Stored records:
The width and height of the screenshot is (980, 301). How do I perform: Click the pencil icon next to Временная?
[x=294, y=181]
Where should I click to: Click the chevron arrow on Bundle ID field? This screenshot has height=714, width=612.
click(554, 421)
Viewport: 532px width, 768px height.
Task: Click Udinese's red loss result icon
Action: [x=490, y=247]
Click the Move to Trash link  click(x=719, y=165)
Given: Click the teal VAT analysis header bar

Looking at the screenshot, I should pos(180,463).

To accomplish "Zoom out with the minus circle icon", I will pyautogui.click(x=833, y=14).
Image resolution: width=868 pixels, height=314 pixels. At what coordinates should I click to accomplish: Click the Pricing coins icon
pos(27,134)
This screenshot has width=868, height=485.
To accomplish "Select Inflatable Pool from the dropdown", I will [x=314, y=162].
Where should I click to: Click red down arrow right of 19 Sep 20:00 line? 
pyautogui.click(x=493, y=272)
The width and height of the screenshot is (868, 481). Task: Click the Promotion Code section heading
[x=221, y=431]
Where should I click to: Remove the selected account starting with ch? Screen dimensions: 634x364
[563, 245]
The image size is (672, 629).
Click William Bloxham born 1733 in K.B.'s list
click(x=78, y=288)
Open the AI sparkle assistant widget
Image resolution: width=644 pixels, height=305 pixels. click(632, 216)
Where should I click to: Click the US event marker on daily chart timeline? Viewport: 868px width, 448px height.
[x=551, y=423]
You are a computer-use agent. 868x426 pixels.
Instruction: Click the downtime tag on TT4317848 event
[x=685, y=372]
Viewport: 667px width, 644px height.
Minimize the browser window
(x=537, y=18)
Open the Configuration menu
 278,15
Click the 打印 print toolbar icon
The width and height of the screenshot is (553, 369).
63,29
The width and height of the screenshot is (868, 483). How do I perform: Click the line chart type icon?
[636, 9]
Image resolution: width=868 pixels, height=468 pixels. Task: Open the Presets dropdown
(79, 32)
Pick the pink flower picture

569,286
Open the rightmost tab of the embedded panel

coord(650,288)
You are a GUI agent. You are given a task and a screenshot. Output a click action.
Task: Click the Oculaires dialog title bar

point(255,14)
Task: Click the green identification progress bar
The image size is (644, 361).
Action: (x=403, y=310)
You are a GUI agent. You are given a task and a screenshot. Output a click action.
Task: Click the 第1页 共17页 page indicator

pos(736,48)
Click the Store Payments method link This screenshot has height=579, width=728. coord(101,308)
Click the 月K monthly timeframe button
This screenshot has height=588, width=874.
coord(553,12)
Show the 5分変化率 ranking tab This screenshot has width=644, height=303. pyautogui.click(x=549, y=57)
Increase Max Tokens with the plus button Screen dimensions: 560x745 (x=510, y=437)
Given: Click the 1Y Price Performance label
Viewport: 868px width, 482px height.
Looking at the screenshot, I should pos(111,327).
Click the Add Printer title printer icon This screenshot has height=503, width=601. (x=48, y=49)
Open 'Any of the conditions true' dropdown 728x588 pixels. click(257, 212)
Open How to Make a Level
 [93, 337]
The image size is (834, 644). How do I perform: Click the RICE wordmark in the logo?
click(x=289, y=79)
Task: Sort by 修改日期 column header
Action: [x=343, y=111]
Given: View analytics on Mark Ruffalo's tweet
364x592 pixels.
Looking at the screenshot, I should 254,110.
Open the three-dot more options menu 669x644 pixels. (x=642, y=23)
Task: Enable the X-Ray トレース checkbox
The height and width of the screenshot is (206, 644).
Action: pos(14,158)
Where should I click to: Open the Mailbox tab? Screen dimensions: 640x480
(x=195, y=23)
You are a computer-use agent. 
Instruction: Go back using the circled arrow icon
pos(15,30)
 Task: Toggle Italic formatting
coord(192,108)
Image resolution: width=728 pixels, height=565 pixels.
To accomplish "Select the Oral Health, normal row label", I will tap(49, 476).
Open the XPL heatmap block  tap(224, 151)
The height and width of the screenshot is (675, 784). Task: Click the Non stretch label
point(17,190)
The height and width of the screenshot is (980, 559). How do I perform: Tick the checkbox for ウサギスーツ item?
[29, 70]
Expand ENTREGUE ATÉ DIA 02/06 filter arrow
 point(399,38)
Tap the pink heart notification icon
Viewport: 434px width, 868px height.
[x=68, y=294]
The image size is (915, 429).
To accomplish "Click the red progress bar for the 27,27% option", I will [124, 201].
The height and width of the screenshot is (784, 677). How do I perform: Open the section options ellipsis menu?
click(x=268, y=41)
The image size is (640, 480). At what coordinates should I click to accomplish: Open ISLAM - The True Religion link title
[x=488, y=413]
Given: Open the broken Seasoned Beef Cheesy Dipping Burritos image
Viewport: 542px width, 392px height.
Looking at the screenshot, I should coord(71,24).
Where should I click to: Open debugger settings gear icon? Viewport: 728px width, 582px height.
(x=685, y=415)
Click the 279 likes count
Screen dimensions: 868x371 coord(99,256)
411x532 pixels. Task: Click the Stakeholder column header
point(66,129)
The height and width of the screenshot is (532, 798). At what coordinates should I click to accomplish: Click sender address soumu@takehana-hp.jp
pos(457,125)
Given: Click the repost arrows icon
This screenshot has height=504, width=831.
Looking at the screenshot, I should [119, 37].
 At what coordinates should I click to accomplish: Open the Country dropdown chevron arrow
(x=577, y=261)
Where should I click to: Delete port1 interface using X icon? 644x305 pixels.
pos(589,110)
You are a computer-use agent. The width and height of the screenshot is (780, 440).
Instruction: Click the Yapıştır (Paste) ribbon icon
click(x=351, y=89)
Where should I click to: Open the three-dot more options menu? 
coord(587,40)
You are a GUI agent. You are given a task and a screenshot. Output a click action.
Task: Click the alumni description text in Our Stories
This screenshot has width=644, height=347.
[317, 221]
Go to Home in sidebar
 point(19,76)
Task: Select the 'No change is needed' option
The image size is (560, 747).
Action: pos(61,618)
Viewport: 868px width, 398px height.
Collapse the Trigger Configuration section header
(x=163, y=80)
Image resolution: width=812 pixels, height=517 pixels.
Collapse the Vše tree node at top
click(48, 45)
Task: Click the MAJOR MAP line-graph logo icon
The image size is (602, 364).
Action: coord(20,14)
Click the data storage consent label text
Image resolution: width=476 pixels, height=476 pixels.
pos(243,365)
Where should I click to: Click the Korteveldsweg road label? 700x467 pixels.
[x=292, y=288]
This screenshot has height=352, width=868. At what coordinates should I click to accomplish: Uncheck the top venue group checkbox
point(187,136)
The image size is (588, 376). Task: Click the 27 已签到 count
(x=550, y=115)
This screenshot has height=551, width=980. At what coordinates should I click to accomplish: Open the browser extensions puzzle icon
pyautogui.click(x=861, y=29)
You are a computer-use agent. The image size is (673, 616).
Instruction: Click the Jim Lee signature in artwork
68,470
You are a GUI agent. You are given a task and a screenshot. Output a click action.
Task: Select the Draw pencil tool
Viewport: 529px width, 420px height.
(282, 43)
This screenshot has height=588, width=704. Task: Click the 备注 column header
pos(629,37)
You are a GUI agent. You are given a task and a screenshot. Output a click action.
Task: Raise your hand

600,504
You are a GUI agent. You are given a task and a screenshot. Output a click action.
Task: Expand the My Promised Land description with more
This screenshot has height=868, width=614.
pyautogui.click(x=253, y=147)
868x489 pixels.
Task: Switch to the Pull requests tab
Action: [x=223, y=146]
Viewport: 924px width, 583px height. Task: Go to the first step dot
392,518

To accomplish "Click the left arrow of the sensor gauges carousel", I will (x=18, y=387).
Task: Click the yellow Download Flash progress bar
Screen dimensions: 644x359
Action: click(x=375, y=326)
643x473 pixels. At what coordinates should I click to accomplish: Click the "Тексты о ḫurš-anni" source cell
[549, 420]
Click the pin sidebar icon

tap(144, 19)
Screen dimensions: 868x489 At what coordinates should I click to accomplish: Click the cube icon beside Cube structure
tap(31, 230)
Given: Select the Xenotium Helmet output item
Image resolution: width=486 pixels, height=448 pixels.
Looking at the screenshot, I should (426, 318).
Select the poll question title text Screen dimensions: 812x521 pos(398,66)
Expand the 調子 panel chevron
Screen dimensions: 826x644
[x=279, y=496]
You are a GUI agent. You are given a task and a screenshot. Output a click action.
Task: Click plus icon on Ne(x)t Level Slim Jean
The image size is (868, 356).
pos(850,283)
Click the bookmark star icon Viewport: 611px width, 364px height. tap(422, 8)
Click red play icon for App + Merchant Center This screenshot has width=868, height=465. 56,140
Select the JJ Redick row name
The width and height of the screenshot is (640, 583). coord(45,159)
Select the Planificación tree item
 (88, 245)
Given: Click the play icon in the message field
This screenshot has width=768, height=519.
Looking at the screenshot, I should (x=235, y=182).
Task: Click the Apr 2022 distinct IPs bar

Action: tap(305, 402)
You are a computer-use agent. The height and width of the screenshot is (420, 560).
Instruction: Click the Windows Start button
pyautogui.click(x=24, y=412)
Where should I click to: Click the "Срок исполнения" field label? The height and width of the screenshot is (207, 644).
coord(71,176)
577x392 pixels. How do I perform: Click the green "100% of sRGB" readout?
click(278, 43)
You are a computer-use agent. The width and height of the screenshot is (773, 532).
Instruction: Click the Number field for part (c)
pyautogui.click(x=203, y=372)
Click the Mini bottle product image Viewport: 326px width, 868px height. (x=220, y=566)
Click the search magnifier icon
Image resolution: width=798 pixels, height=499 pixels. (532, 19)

** Exercise **
Given the data above, transcribe exactly the lines from the one containing "Image resolution: width=728" down to the one containing "Open the XPL", and no others.

** Written answer **
Image resolution: width=728 pixels, height=565 pixels.
To accomplish "Select the Oral Health, normal row label", I will tap(49, 476).
Open the XPL heatmap block  tap(224, 151)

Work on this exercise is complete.